36 En outre, le requérant demande à la Cour, en substance, d’adopter une mesure d’instruction et d’ordonner à la Commission de fournir tous les documents relatifs aux enquêtes antérieures.
37 La Commission demande à la Cour :
– de rejeter le pourvoi comme étant non fondé ;
– de rejeter la demande de mesure d’instruction, et
– de condamner le requérant aux dépens.
Sur le pourvoi
38 À l’appui de son pourvoi, le requérant avance deux moyens. Par le premier moyen, pris d’une violation du règlement no 883/2013 et de l’article 47 de la Charte, il critique l’ordonnance attaquée en tant que, par celle-ci, le Tribunal a rejeté comme irrecevable son recours en annulation en ce qu’il visait le refus de l’OLAF d’ouvrir une enquête sur la conduite des enquêtes antérieures. Par son second moyen, pris d’une violation des articles 6 et 7 du règlement no 1049/2001, il critique l’ordonnance
attaquée en tant que, par celle-ci, le Tribunal a rejeté comme irrecevable son recours en annulation en ce qu’il visait le refus d’accès opposé par l’OLAF aux documents utilisés dans le cadre de ses enquêtes antérieures.

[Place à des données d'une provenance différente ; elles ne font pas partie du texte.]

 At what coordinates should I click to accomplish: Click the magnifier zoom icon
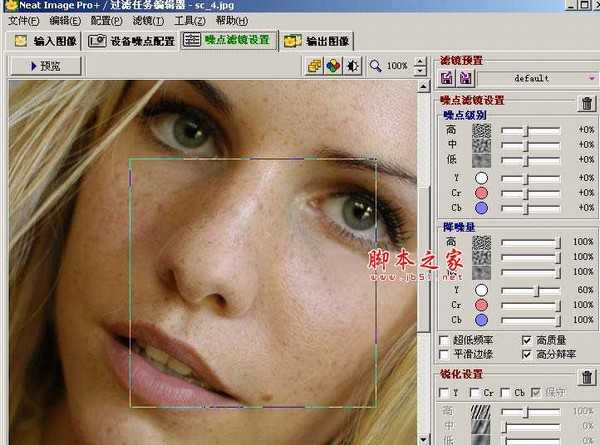[375, 66]
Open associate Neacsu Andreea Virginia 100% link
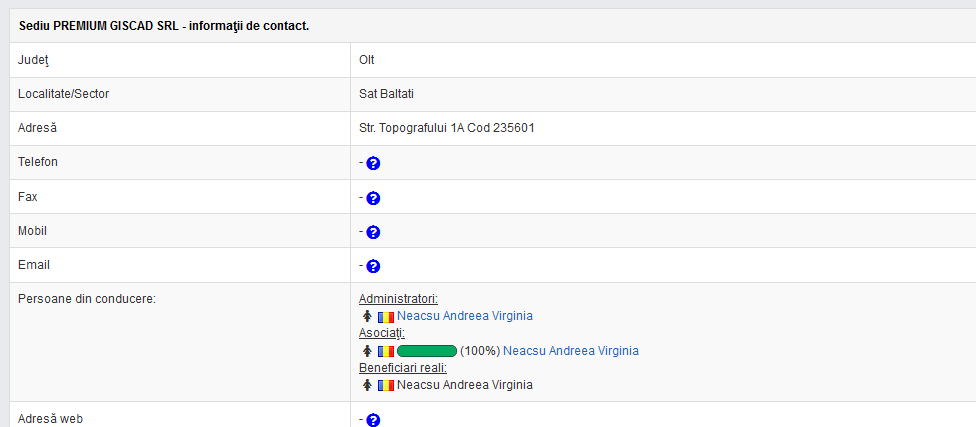Screen dimensions: 976x427 (x=570, y=351)
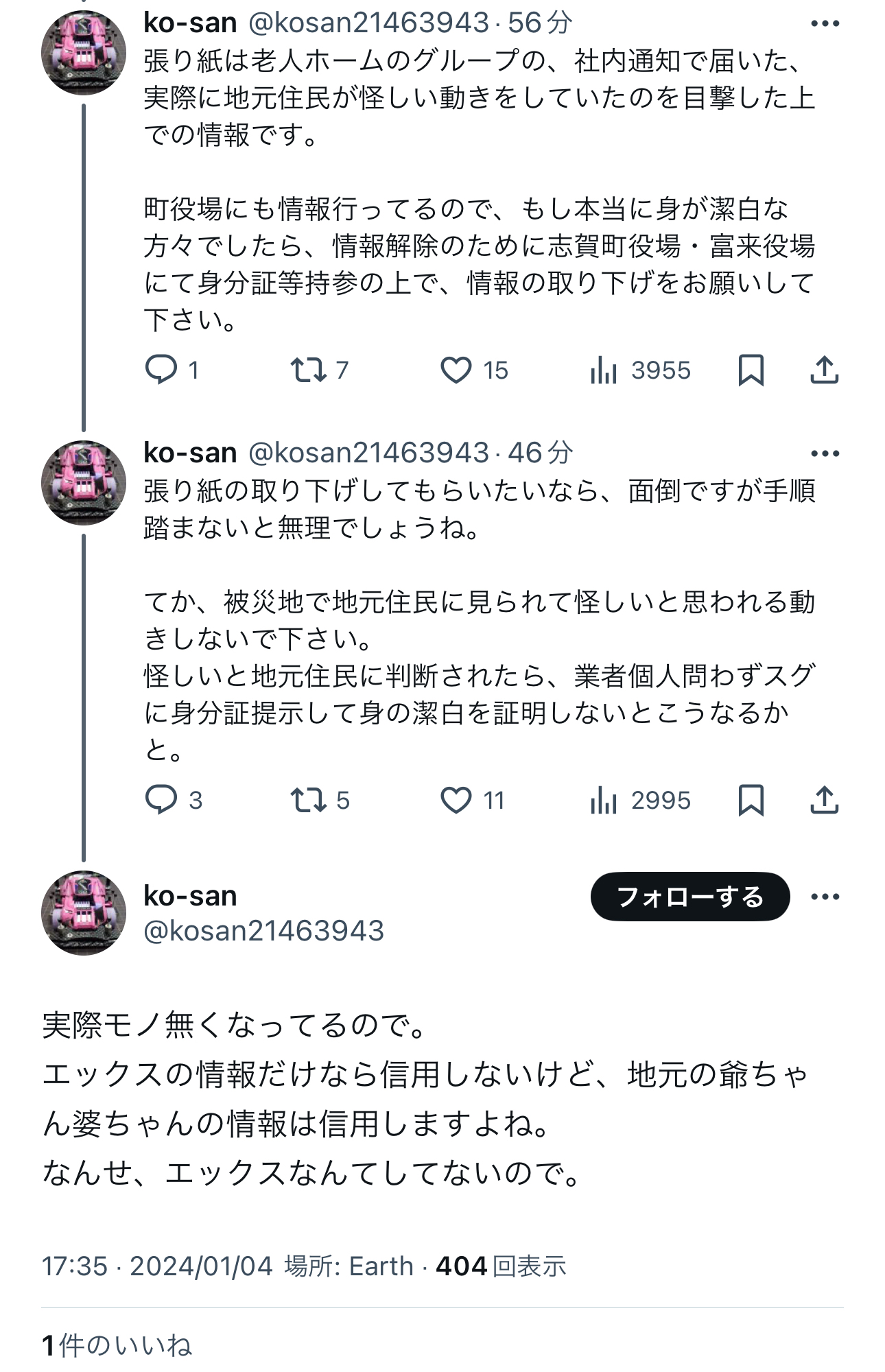
Task: Like the tweet with 11 likes
Action: click(x=456, y=800)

Sur le premier moyen, pris d’une violation du règlement no 883/2013 et de l’article 47 de la Charte
Argumentation des parties
39 Par la première branche de son premier moyen, le requérant critique la conclusion à laquelle est parvenu le Tribunal, au point 36 de l’ordonnance attaquée, selon laquelle le refus de l’OLAF d’ouvrir une enquête sur la conduite des enquêtes antérieures ne constitue pas une décision susceptible de faire l’objet d’un recours en annulation, ainsi que les considérations énoncées par cette même juridiction aux points 33 et 34 de ladite ordonnance soutenant cette conclusion. Selon le requérant, ladite
conclusion résulterait d’une erreur d’appréciation qu’aurait commise le Tribunal en considérant qu’il ne pouvait pas être qualifié de « personne concernée », au sens de l’article 2, point 5, du règlement no 883/2013, qu’il ne pouvait faire valoir aucun droit à un procès équitable dans le cadre de l’enquête et que les rapports de l’OLAF n’avaient pas d’impact significatif sur les procédures pénales nationales ultérieures. Selon le requérant, en décidant de ne pas le tenir pour une « personne
concernée », alors même qu’il était, en réalité, au centre des enquêtes en tant que président du conseil régional de Teleorman, et alors même que cette entité nationale a été considérée comme une « personne concernée », au sens de l’article 2, point 5, du règlement no 883/2013, l’OLAF aurait privé le requérant des garanties procédurales visées à l’article 9 de ce règlement. Or, les rapports de l’OLAF auraient eu un impact majeur sur la décision de l’autorité roumaine anticorruption de poursuivre
le requérant, comme le montreraient les communiqués de presse de l’OLAF et de l’autorité roumaine anticorruption du 13 novembre 2017. En effet, ces rapports auraient été considérés comme des éléments de preuve déterminants au cours de la procédure pénale nationale. Selon le requérant, le fondement approprié, sur la base duquel il convient d’examiner la recevabilité de son recours, est l’arrêt du 8 juillet 2008, Franchet et Byk/Commission (T‑48/05, EU:T:2008:257).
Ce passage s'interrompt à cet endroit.